Addressing Demand

No Buyer = No Victim = No Sex Trafficking

No Buyer
No Victim
No Sex Trafficking

At its core, sex trafficking is fueled by the basic principle of supply and demand. Traffickers make enormous profits by selling vulnerable human beings for sex (this is the ‘supply’). They can do this because there are willing buyers seeking to pay for sex (this is the ‘demand’). If no one purchased sex acts, viewed pornography, subscribed to live sex cams or engaged in promoting the commercial sex world altogether, our epidemic of girls, boys, women and men trafficked for sex would be gone.

The sex trade exploits survivors of child sexual abuse. 
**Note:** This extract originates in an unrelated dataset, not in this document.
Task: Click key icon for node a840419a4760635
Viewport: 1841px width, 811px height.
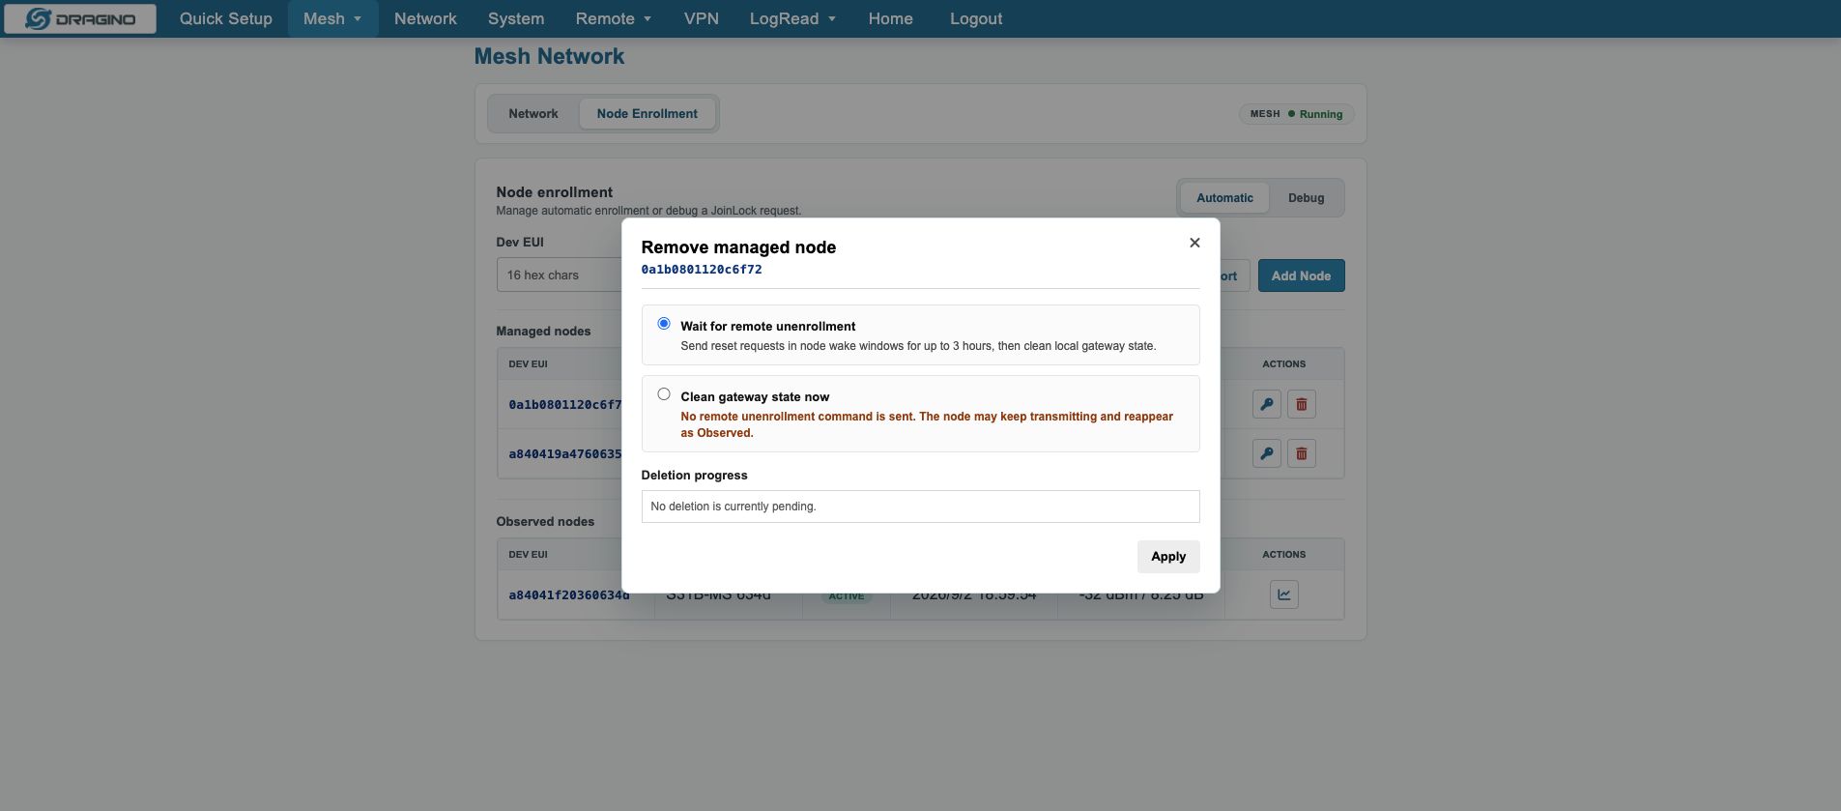Action: pos(1266,453)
Studies have found that 80 percent of prostituted women in Canada and 82 percent in the U.S. were sexually abused as children. Forty-seven to fifty percent of prostituted people entered the sex trade before the age of 18.

Source: Pimp State by Kat Banyard

Purchasing sex is not ‘normal male behavior.’

Most sex buyers are men, but most men don’t buy sex. In any given year, only six percent of men purchase sex. Twenty-five percent of sex buyers purchase frequently, accounting for nearly 75 percent of transactions. This means there is an opportunity for the 94 percent of men who do not purchase sex to speak up.

Violence is extremely common in prostitution.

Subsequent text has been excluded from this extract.